La Corte di Cassazione penale, con la sentenza n. 53137 del 2017, si è occupata proprio di questa questione, fornendo alcune interessanti precisazioni sul punto.
Il caso sottoposto all’esame della Cassazione ha visto come protagonista il titolare di una ditta individuale, condannato, sia in primo che in secondo grado, per il reato tributario di cui all’art. 4 del d. lgs. n. 74 del 2000 (dichiarazione infedele), in quanto egli non avrebbe dichiarato redditi da attività illecita, per un immobile complessivo di quasi 6,5 milioni di euro.
Ritenendo la decisione ingiusta, il soggetto in questione aveva deciso di rivolgersi alla Corte di Cassazione, nella speranza di ottenere l’annullamento della sentenza sfavorevole.
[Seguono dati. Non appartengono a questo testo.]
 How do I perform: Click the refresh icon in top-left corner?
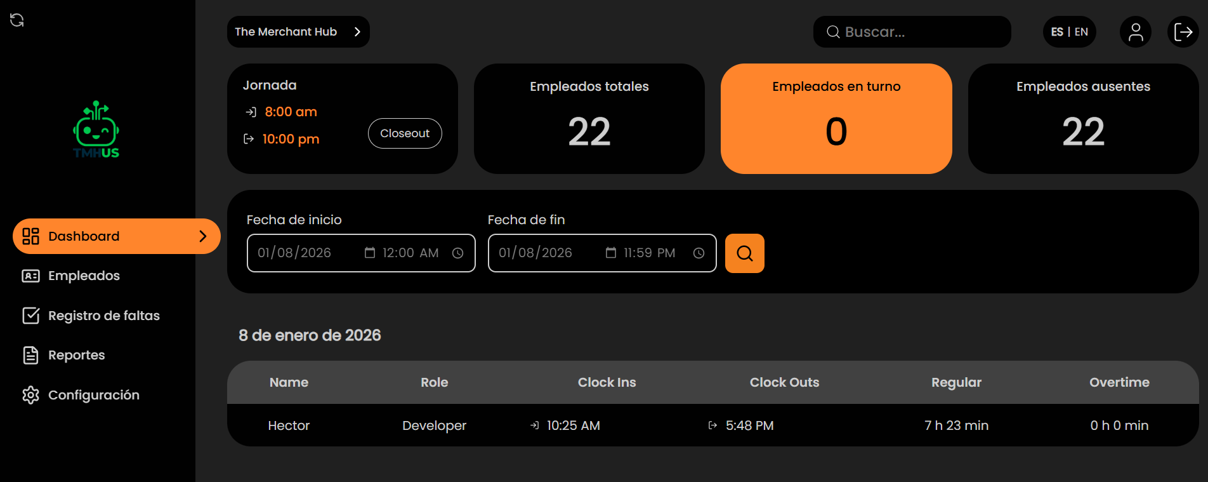pyautogui.click(x=17, y=20)
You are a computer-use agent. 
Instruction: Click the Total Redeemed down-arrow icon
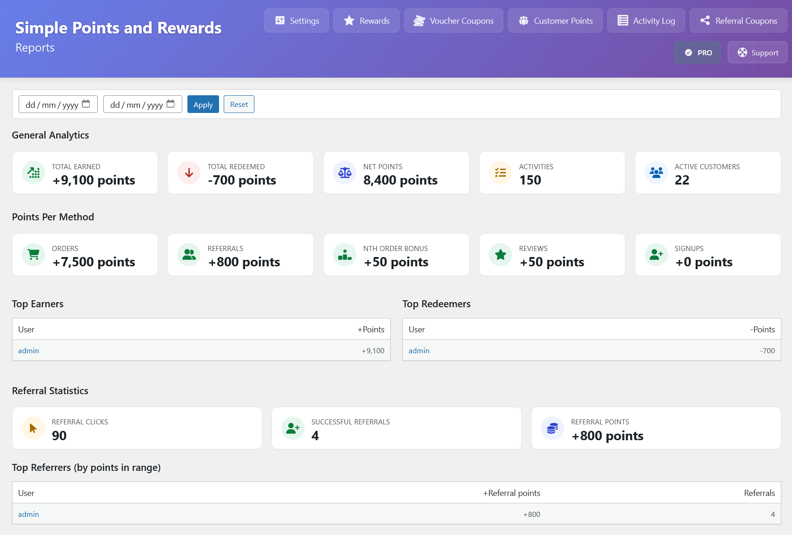tap(189, 173)
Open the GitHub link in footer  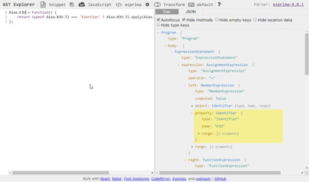tap(220, 178)
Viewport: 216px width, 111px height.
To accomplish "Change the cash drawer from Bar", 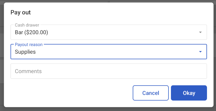I will (109, 32).
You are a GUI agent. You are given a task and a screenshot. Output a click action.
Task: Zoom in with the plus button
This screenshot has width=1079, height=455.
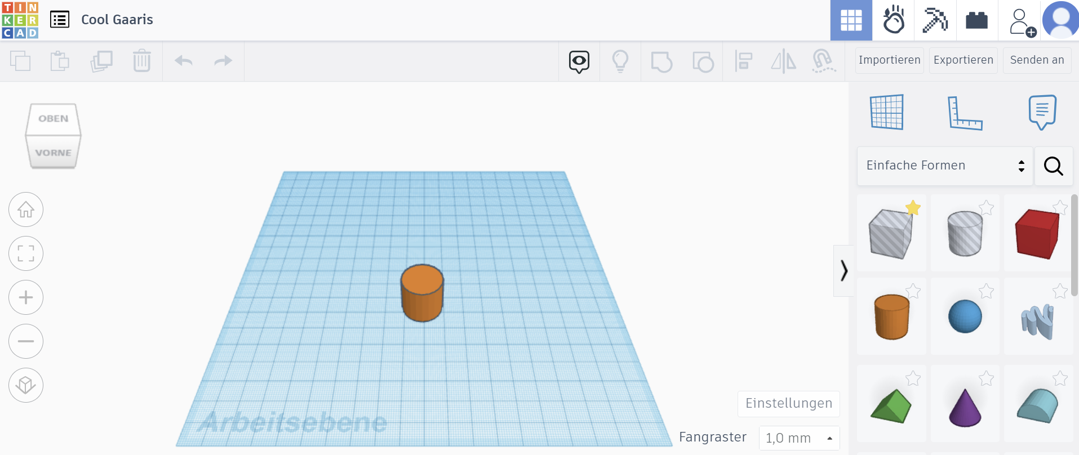coord(26,297)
Secondo il ricorrente, in particolare, la Corte d’appello non avrebbe dato corretta applicazione all’art. 5 del d. lgs. n. 74 del 2000, in quanto, nel caso di specie, era stata contestata la mancata dichiarazione di redditi da attività illecita e il privato non potrebbe essere costretto a fornire all’amministrazione prove a sé sfavorevoli.
La Corte di Cassazione, tuttavia, non riteneva di poter aderire alle considerazioni svolte dal titolare della ditta individuale, rigettando il relativo ricorso, in quanto infondato.
Osservava la Cassazione, infatti, che la presentazione della dichiarazione dei redditi (anche se di natura illecita), non costituisce, di per sé, “una denuncia a proprio carico, ma soltanto una comunicazione inviata a fini fiscali, ed alla quale solo in via eventuale seguiranno accertamenti in ordine all'origine delle somme medesime”.
Di conseguenza, secondo la Cassazione, la Corte d’appello aveva, del tutto correttamente, ritenuto che l’omessa presentazione della dichiarazione di redditi da attività illecita integrasse il reato di “dichiarazione infedele”, di cui all’art. 4 del d. lgs. n. 74 del 2000.
Alla luce di tali considerazioni, la Corte di Cassazione rigettava il ricorso proposto dal titolare della ditta individuale, confermando integralmente la sentenza oggetto di impugnazione.